Цвет весело настраивал меня или приводил в уныние и тоску. Мрачными казались самые неожиданные цвета, например, розовый — густой, ядовитый, липучий цвет, и нисколько не казался мрачным черный цвет, например мамино черное платье, в котором мама была совсем молоденькой и даже маленькой, так контрастировал черный цвет с ее светлыми волосами и лицом.

И самую большую радость цвета помню от голубой акварели, название которой «берлинская лазурь», — дивный, теплый, солнечный цвет этой лазури пронзил меня, как только я его увидела.

Сколько помню себя, отец, вернувшись из экспедиции, всегда рисовал карты, которые я очень любила.

Он всегда выбирал самые дорогие карандаши, откуда-то привозил и сам тер туши, знал все тонкости изготовления красок и очень гордился своими работами.

Когда отец садился к столу, я тоже садилась и выпрашивала у него его карандаши, они казались мне всегда самыми лучшими и особенными — эти точеные карандаши, маленькие пики и крошечные огрызочки, которых мне тоже не давали, потому что и они были для отца ценными.

Мне давали другие — мои карандаши, их тоже прекрасно затачивали и показывали, как надо штриховать, но сколько бы ни говорили, что эти карандаши тоже хороши, я знала, что они плохи и никогда не дают настоящего цвета. Тогда мне давали один голубой карандашик, коротенький, как винтик, едва державшийся в пальцах, и я делала им несколько штрихов с удовольствием, которого не могу описать.

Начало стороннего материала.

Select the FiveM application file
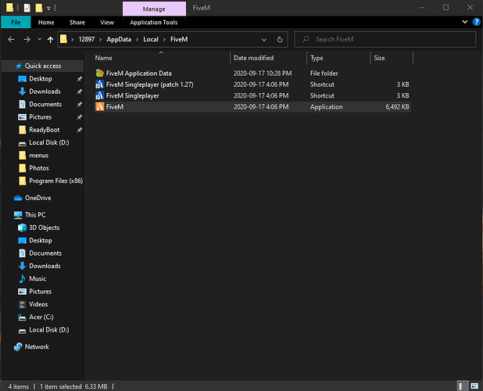 tap(114, 107)
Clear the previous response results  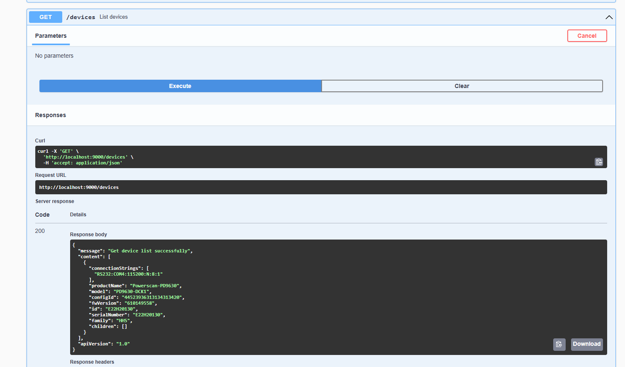click(x=461, y=86)
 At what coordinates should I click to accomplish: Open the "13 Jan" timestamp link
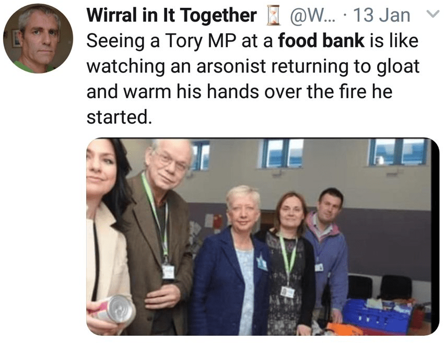[x=381, y=16]
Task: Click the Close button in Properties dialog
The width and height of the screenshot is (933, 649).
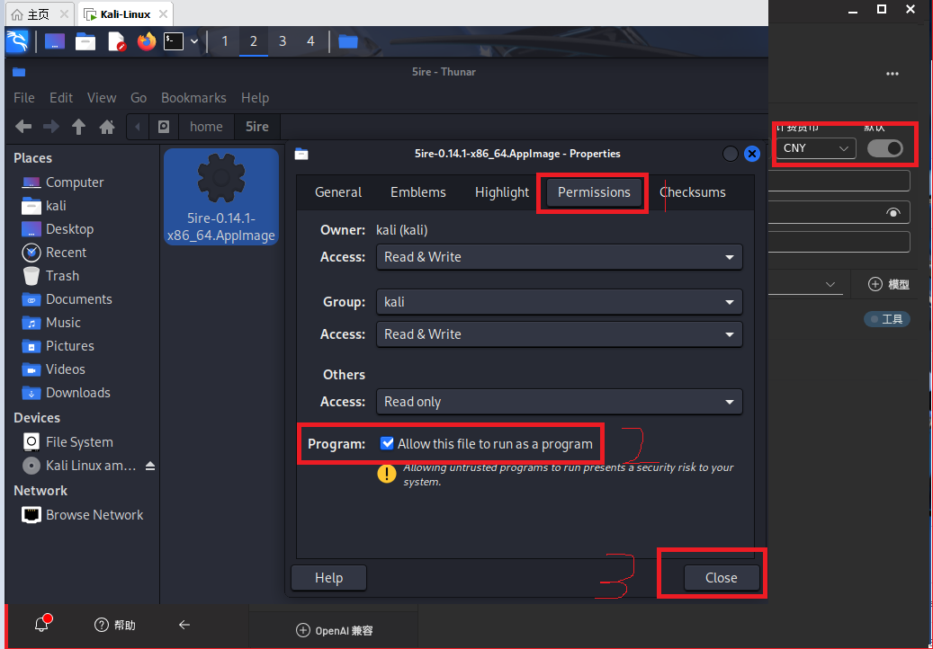Action: [x=721, y=578]
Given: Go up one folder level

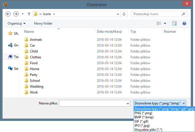Looking at the screenshot, I should (x=29, y=14).
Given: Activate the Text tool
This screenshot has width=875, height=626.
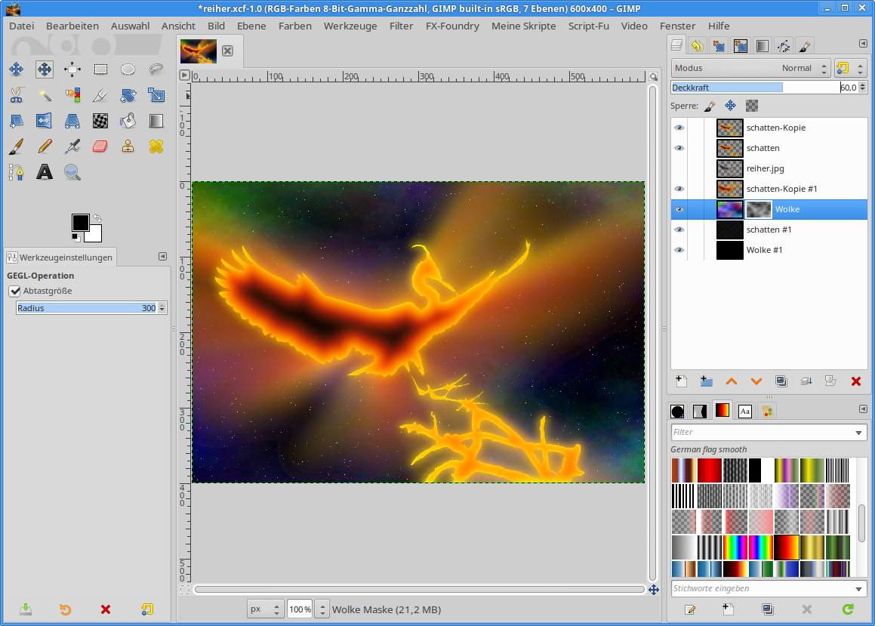Looking at the screenshot, I should click(x=45, y=172).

Мечта о настоящем длинном карандаше, которым я буду так же хорошо рисовать, как и отец, была настолько заманчивой, что дни и ночи я думала, как вот все заснут и я открою его бюро, возьму карандаши и буду рисовать изумительные картины, такие, что все ахнут. Только надо было выждать момент, когда все будут спать, но такого момента никак не случалось.